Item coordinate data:

..............................

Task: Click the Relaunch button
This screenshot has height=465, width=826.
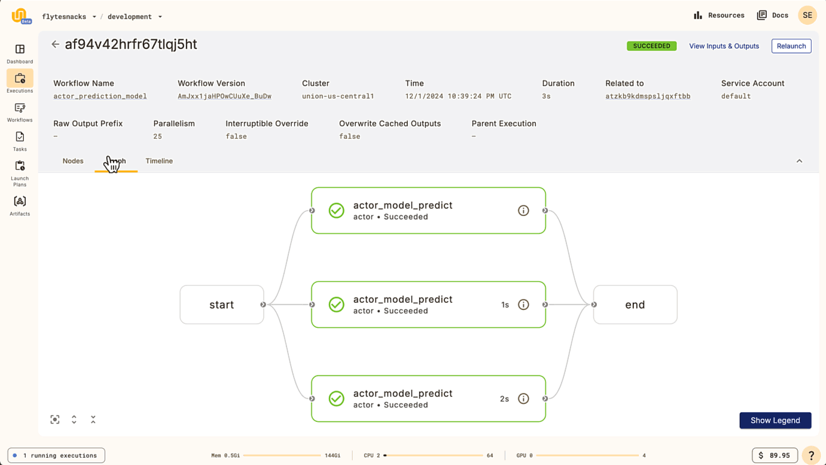Action: click(791, 46)
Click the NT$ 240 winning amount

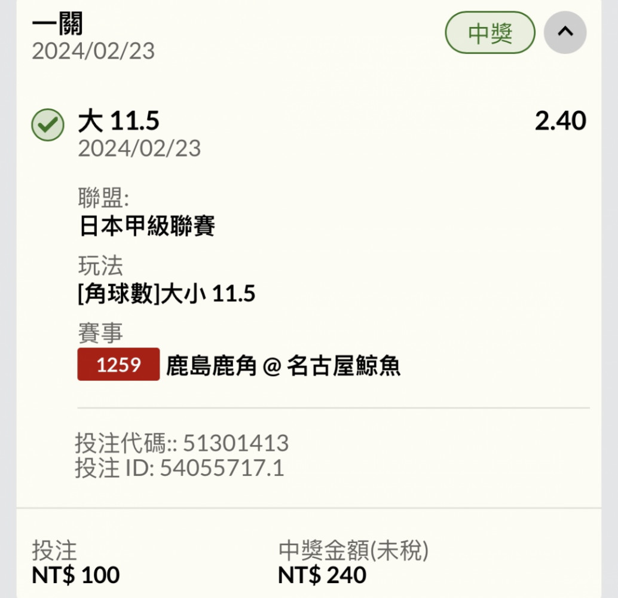(x=322, y=575)
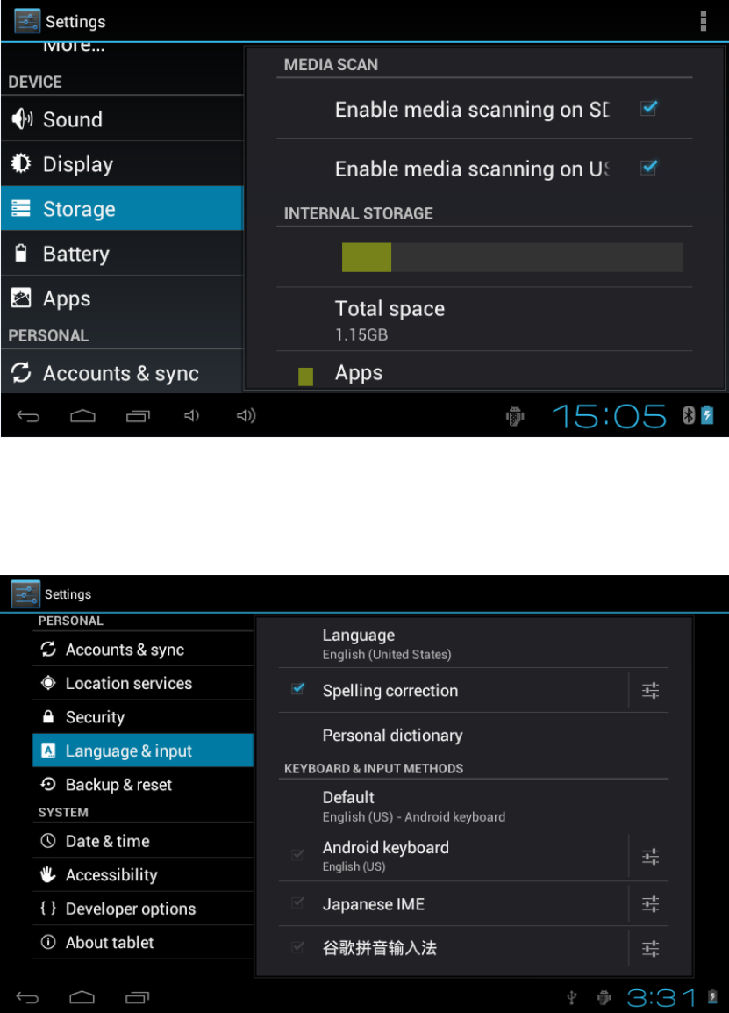Tap the 15:05 clock in status bar
This screenshot has height=1013, width=729.
click(608, 416)
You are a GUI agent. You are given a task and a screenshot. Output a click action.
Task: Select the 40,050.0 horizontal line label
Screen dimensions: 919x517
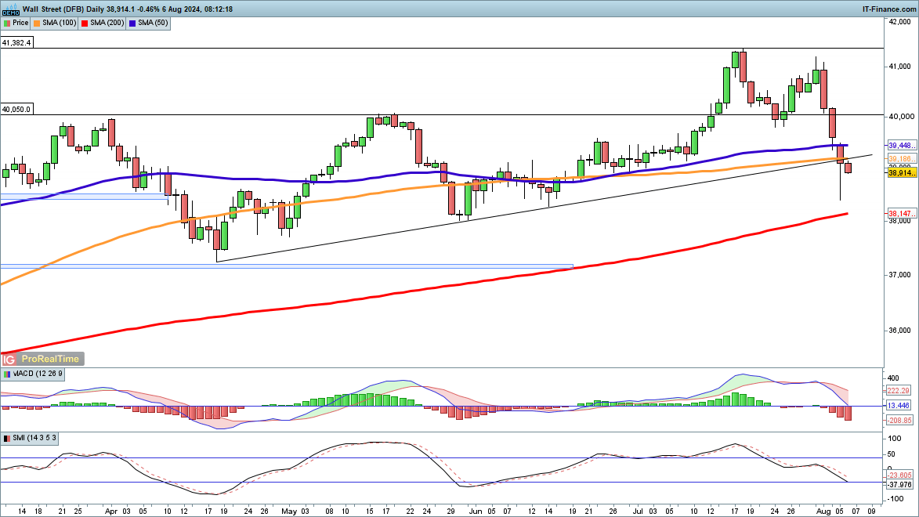click(x=16, y=110)
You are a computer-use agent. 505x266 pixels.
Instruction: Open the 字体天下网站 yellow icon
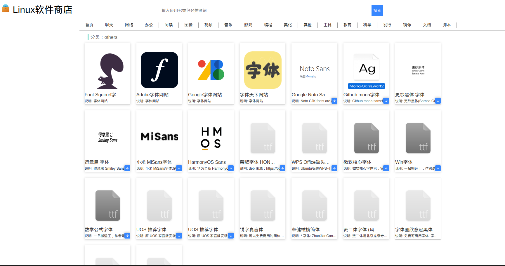[262, 70]
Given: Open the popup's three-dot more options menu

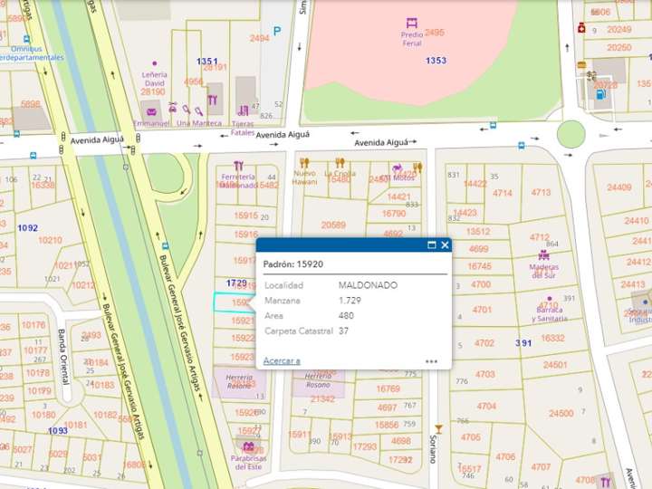Looking at the screenshot, I should (x=431, y=360).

..............................

Lay out the lines above as a JSON list of strings, one string per line, skipping blank lines. Omit the picture markers.

__TASK RESPONSE__:
[
  "Task: Click the Relaunch button",
  "This screenshot has height=465, width=826.",
  "Action: click(791, 46)",
  "Click the NT$ 240 winning amount",
  "(x=322, y=575)",
  "Tap the 15:05 clock in status bar",
  "This screenshot has height=1013, width=729.",
  "click(608, 416)",
  "You are a GUI agent. You are given a task and a screenshot. Output a click action.",
  "Task: Select the 40,050.0 horizontal line label",
  "Screen dimensions: 919x517",
  "click(x=16, y=110)",
  "You are a computer-use agent. 505x266 pixels.",
  "Instruction: Open the 字体天下网站 yellow icon",
  "[262, 70]",
  "Given: Open the popup's three-dot more options menu",
  "Looking at the screenshot, I should (x=431, y=360)."
]